Celiac disease and Crohn's disease, both inflammatory diseases of the gastrointestinal tract, share at least four genetic risk loci, an investigation has found.
Together, researchers from the University of Groningen, The Netherlands; the Broad Institute, USA; the Université de Montréal and Montreal Heart Institute in Canada performed a combined meta-analysis of genome-wide data for celiac disease and Crohn's disease. This meta-analysis, published in the open-access journal PLoS Genetics on January 27, has identified two new shared risk loci and two shared risk loci that had previously been independently identified for each disease.

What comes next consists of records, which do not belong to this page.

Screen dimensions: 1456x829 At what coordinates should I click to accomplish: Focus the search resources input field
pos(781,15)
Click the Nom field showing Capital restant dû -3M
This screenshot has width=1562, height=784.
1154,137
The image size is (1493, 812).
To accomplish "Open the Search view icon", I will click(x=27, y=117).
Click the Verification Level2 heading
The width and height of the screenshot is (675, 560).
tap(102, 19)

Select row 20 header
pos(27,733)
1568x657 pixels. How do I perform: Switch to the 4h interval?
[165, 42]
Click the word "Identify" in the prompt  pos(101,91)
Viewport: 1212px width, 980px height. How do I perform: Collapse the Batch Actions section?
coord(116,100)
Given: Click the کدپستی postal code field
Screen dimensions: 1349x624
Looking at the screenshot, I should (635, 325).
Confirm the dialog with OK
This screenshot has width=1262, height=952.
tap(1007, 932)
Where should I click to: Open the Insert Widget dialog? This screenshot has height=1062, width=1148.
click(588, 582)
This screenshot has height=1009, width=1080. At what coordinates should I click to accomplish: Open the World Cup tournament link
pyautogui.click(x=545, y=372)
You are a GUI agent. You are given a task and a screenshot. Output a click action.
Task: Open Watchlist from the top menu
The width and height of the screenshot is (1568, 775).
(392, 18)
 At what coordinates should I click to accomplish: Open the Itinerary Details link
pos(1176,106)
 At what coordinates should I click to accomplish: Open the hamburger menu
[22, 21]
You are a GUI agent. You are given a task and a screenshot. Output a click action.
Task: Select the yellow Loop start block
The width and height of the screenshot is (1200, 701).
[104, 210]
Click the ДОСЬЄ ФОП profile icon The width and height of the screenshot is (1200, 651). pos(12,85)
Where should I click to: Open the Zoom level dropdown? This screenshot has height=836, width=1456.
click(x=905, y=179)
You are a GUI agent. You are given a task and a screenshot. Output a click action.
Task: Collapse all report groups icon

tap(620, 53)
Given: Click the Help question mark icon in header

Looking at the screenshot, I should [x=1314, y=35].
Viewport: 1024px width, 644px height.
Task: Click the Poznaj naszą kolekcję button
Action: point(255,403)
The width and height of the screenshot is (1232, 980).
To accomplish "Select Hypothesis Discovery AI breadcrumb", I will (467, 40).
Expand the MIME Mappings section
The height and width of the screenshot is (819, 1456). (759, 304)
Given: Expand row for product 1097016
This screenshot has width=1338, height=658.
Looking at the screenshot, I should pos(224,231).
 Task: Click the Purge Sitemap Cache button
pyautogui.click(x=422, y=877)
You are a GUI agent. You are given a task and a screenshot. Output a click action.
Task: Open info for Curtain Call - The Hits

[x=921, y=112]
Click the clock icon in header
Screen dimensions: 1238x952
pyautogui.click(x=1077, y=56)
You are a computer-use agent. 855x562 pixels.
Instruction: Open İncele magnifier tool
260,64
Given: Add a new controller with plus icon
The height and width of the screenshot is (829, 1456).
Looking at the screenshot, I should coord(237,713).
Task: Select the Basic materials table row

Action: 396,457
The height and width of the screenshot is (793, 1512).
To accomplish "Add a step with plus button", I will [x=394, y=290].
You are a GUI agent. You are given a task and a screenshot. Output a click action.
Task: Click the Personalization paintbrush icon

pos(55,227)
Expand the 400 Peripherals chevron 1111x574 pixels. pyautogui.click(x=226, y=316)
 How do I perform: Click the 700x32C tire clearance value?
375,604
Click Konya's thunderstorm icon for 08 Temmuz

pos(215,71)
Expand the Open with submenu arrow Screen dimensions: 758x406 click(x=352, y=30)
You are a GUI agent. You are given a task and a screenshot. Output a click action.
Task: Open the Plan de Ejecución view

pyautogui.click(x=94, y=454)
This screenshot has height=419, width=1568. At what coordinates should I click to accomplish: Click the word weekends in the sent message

The pathogenesis of both celiac disease and Crohn's disease is only partly understood, although it is known that they are affected by both genetic and environmental risk factors. At least one in every hundred individuals in the Western world develop celiac disease; Crohn's disease is much less common but can be accompanied by more severe symptoms as it can affect the whole gastrointestinal tract. Celiac patients develop an inflammation of the small bowel in reaction to gluten, whereas there is no specific known autoantigen for Crohn's disease. However, the primary cause of Crohn's disease is thought to be a dysregulated immune response to gut bacteria. In order to gain a better understanding of the pathogenesis and to aid in developing therapies against these disorders, knowledge of the genetic background of the diseases is vital.